■ TAREAS REQUERIDAS:
- A) Según el texto sobre el aborto, ¿en quiénes tiene implicaciones el aborto? Enumérelos todos.
- B) Explique en una a tres oraciones por qué, según el texto sobre el aborto, este debe tratarse como un tema de salud pública.
- C) ¿En qué facultad se realizó el debate que menciona el texto sobre el aborto?

■ TEXTO DEL EJERCICIO:
----
Maritza Crespo Balderrama, M.A. y Diego Tapia Figueroa, Ph.D.
(mayo, 2019)

“Todos los dolores pueden ser asumidos si los ponemos en una historia o contamos una historia sobre ellos.”

Isak Dinesen

El grito, 1893, de Edvard Munch.

Hace pocos días, en la Facultad de Ciencias Psicológicas de la Universidad Central del Ecuador (UCE) se realizó un debate sobre el aborto y pidieron (a Maritza) que hable sobre sus consecuencias psicológicas. Este artículo editado y ampliado es parte de esa ponencia.

En nuestra región sudamericana, y en Ecuador particularmente, no existe mayor investigación académica sobre las implicaciones psicológicas en las mujeres que deciden, voluntariamente, abortar. El aborto si bien debe ser tratado como un tema de salud pública por las implicaciones que tiene, en las mujeres que se lo realizan (por las razones que sean) y sus familias, comunidades y la sociedad en general, debe ser abordado, también desde la perspectiva de los efectos que esta decisión produce en las personas, pero también desde el propio proceso de la toma de esta difícil decisión.
----
Entradas tomadas de una colección
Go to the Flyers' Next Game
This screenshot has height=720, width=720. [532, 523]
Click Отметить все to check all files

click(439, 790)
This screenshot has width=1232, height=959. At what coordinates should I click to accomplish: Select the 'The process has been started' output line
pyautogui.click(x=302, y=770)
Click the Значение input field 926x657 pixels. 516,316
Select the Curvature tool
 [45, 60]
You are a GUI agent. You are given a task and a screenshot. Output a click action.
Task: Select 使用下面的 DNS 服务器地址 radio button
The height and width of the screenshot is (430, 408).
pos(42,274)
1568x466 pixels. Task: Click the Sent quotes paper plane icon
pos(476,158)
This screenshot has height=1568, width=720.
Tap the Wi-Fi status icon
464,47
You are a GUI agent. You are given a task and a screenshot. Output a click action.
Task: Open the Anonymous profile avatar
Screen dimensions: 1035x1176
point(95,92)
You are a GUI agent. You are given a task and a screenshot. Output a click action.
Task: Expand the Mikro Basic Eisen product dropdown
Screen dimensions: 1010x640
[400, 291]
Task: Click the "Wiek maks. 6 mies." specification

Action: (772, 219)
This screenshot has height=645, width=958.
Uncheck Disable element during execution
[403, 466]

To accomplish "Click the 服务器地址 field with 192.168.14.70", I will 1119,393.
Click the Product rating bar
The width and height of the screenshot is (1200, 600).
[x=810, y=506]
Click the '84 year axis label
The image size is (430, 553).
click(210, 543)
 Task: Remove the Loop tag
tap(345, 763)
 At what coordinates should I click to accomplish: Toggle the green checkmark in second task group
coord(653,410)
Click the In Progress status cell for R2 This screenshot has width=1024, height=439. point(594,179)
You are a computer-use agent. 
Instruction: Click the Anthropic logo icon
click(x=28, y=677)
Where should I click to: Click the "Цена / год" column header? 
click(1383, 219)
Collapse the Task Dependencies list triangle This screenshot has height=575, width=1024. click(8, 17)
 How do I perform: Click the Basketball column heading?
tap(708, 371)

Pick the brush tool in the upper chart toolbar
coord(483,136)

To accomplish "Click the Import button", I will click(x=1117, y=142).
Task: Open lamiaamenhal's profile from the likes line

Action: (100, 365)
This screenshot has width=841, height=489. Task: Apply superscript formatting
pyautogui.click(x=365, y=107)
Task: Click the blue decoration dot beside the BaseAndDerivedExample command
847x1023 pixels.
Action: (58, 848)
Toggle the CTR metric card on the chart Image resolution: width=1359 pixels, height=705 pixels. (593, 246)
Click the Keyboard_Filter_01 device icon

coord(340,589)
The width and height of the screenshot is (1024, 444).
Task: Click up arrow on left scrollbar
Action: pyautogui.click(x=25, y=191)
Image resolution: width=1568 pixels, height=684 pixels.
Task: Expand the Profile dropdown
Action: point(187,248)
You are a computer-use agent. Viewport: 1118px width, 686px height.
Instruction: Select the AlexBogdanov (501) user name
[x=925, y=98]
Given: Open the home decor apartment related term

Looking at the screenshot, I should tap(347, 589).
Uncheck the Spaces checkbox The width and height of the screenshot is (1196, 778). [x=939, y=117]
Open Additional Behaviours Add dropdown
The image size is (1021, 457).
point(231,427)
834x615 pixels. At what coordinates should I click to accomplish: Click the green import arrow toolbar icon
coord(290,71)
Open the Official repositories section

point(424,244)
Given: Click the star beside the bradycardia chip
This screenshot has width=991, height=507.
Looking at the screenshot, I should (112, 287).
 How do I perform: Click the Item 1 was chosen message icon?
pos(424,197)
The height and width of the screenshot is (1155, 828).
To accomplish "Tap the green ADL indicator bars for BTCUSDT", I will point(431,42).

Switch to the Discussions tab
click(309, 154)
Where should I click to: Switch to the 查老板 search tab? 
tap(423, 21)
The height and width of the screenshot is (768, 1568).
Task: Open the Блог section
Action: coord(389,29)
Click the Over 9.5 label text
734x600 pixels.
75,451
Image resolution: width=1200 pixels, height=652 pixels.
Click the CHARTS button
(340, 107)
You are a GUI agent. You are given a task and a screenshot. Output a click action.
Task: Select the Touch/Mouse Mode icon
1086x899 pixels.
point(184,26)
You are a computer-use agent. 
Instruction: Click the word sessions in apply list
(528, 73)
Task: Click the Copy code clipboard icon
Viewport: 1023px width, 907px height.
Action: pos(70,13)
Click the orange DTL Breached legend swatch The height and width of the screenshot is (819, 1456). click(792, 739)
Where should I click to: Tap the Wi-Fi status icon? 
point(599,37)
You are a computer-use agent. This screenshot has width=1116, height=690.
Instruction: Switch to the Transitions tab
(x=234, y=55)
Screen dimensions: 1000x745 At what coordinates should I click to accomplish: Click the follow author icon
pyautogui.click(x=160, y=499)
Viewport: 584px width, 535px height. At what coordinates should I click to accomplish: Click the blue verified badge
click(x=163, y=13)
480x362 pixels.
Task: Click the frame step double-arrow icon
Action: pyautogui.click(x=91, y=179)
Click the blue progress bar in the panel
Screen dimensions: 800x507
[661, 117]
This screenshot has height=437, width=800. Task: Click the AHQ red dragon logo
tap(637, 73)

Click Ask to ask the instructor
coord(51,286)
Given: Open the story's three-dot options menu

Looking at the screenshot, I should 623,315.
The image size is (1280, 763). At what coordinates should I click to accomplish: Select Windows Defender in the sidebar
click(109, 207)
----
■ RESPUESTAS POR TAREA:
- A)
- Las mujeres que se lo realizan
- Sus familias
- Sus comunidades
- La sociedad en general

- B) Debe tratarse como un tema de salud pública por las implicaciones que tiene. Estas alcanzan a las mujeres que se lo realizan, a sus familias, a sus comunidades y a la sociedad en general.

- C) En la Facultad de Ciencias Psicológicas de la Universidad Central del Ecuador (UCE).